A recent First Tier Tax Tribunal hearing did no more than highlight HMRC’s current attitude regarding employment status. It is an attitude that we had believed and hoped had been confined to the murky past but alas has reared its head again during recent months.
This, despite being criticised by the Special Commissioners back in 2006 in the MAL Scaffolding case, in which HMRC was rapped for seeming to “appear to have approached their investigations on the basis that there must be an employment relationship between MAL Scaffolding and the workers there if one looks hard enough. Officers then went looking on that basis and persuaded themselves that they had found that for which they went looking.”

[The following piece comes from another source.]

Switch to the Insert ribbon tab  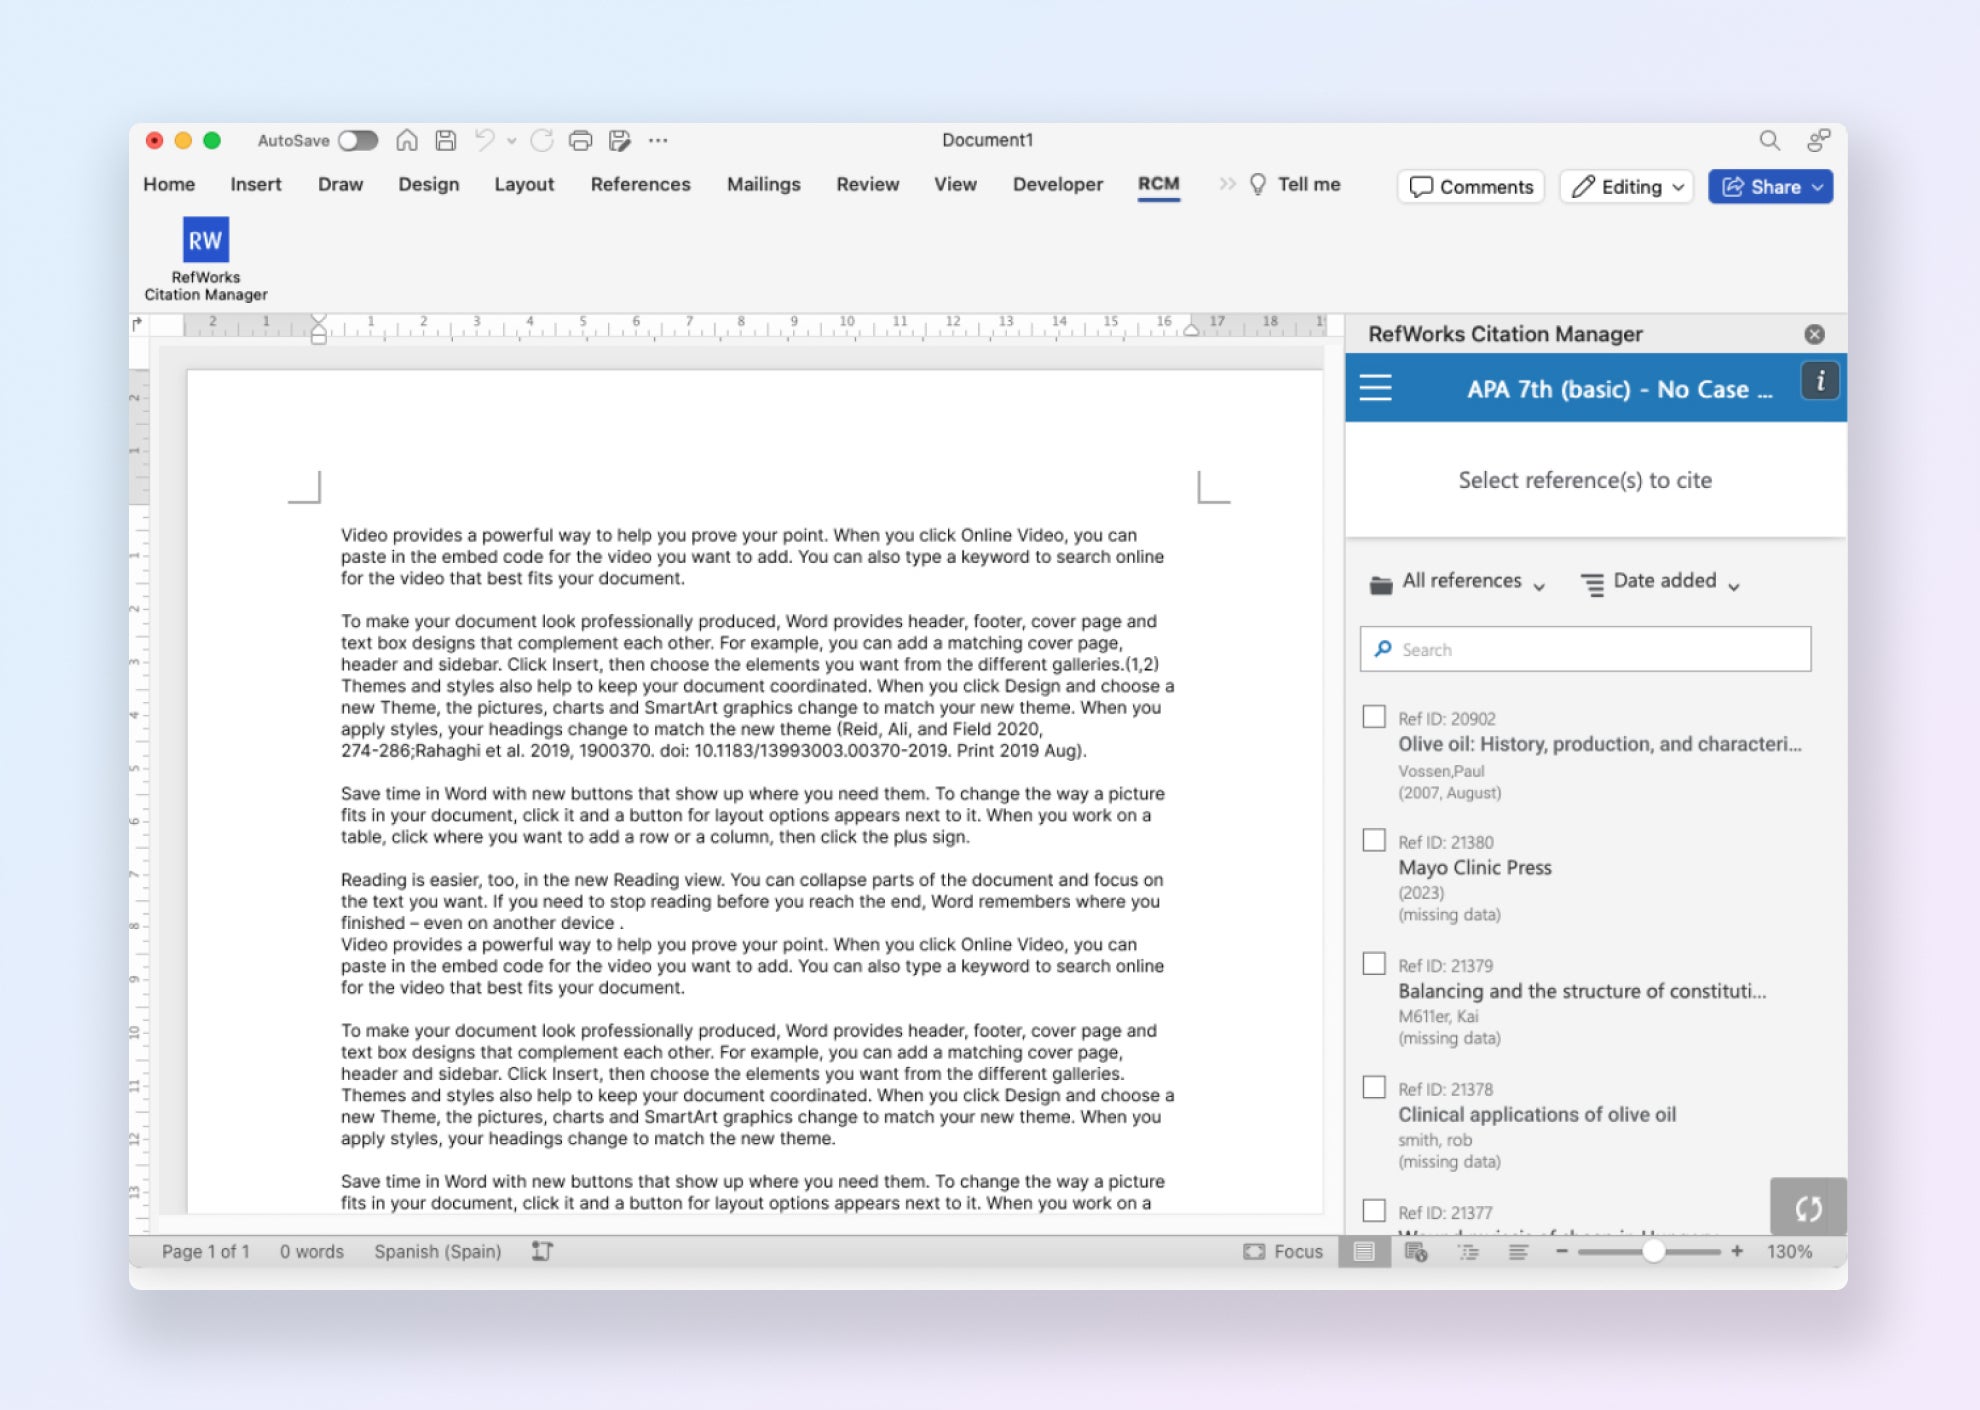pos(256,184)
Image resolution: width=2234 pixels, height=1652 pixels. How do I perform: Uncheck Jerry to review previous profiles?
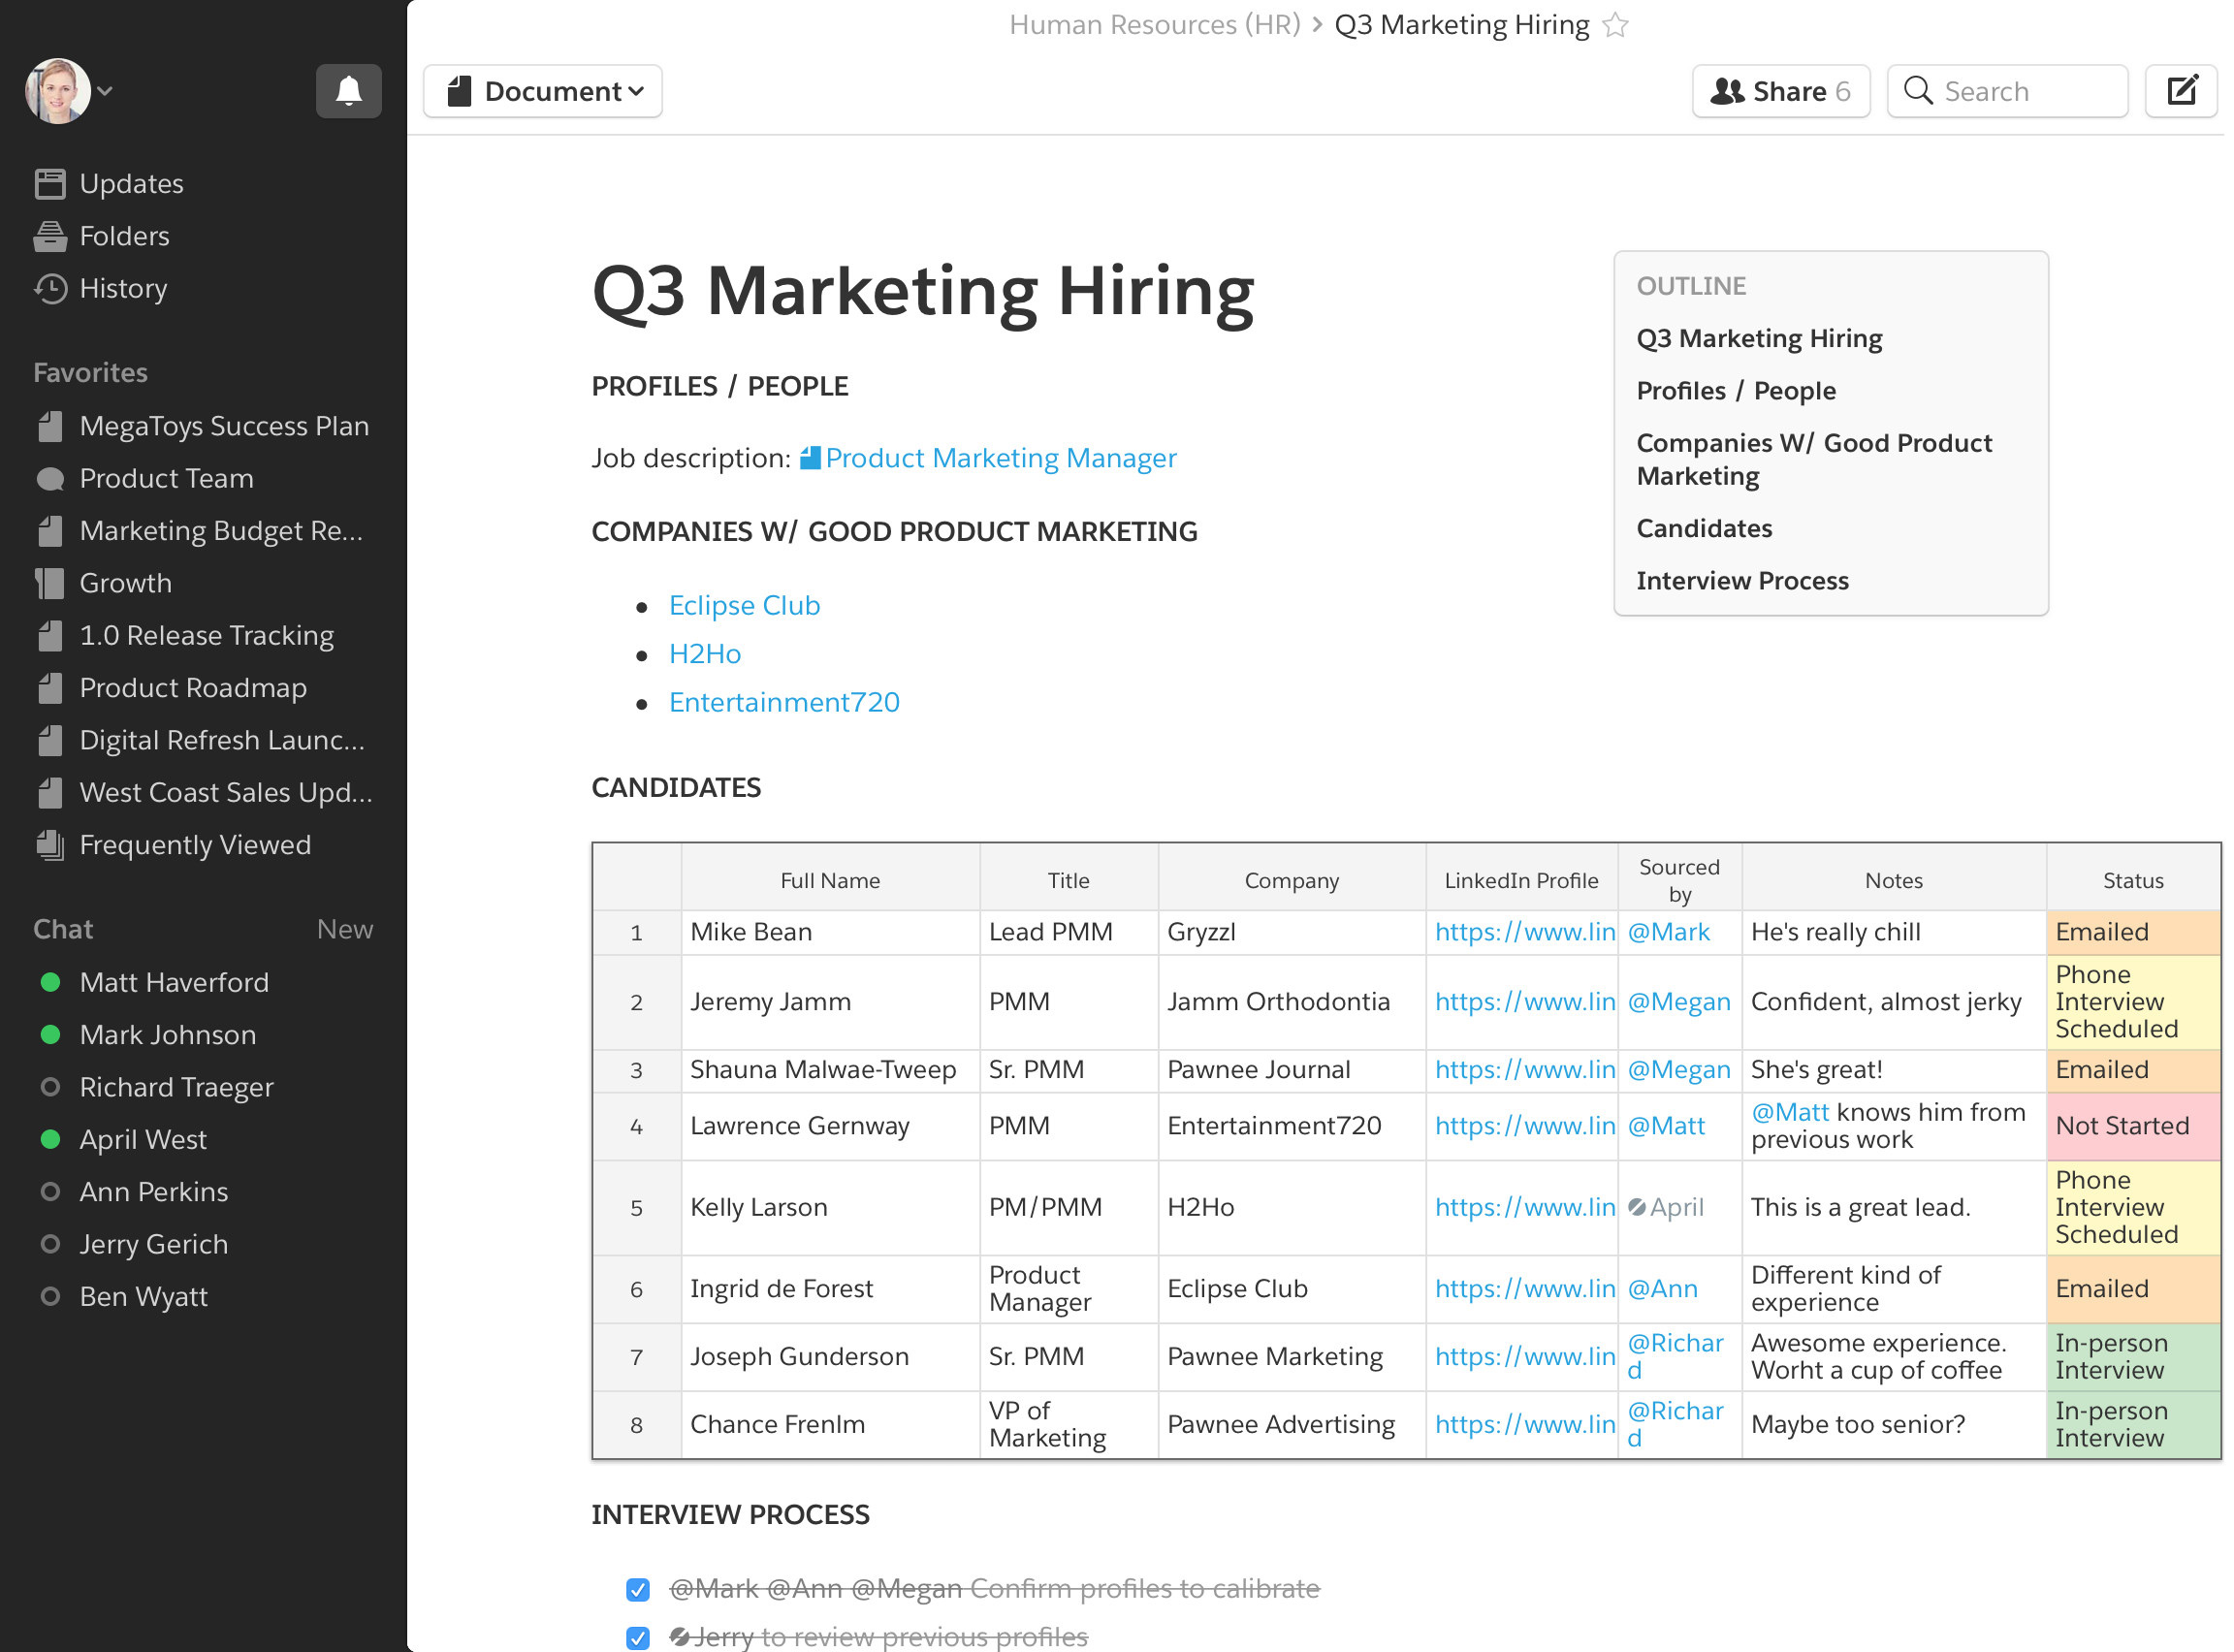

Gabriel Oziegbe was a trained and licensed security guard who, in 2007, began providing his services, on a self-employed basis, to construction companies operating building sites. Around the same time, he started engaging other security guards on occasions when a client had work that he could not himself carry out. Each time a signed contract for services (self-employment) was put in place between himself and the other security guards.
One of the clauses of the contract stated, “I will not control or have any right to control how you undertake the services to be provided but I am entitled to lay down standards of quality and a time period within which the work must be completed at the commencement of any particular service. You will be obliged to act upon any assignment instruction provided by me.”
HMRC’s first plan of attack was to try to establish if the workers were really employees of Mr Oziegbe but having been foiled on that score they changed tack by arguing that Oziegbe was acting as an agency. If the Revenue had been able to make the Agency Legislation stick then poor Mr Oziegbe would have been looking at a combined PAYE and NIC bill of up to £50,000. He wasn’t even making a profit out of the work, as he would often pay the guards the same rate as what he was receiving from his clients!
Whether or not the security guards were ‘agency workers’ principally came down to the issue of whether they were subject to the control and supervision or the right of control and supervision of either Mr Oziegbe or the construction company clients.
The workers would go to the relevant sites and would be shown by the site manager the relevant access points to the site, any areas of particular danger, and the type of security provision that the client required. Thereafter, the client company would have no involvement with how the specialist security guards performed their function. The construction companies would get on with the job of building and leave the function of site security to the separately engaged specialists.
The judges took little time in concluding that there could be no right of control over the workers and therefore the Agency Legislation did not apply. They pointed out that the most obvious situation in which control will not be satisfied is where the particular service being rendered is one that is foreign to the basic activity of the client, such that it will be obvious that the client will have no control or right of control over the way in which the services are provided.
Despite the fact that HMRC:
they still proceeded to allow this appeal to progress to the tribunal! A staggering waste of public money.
This judgment will be of limited use to contractors and only where a freelancer provides services that are totally different to their clients’ principal business.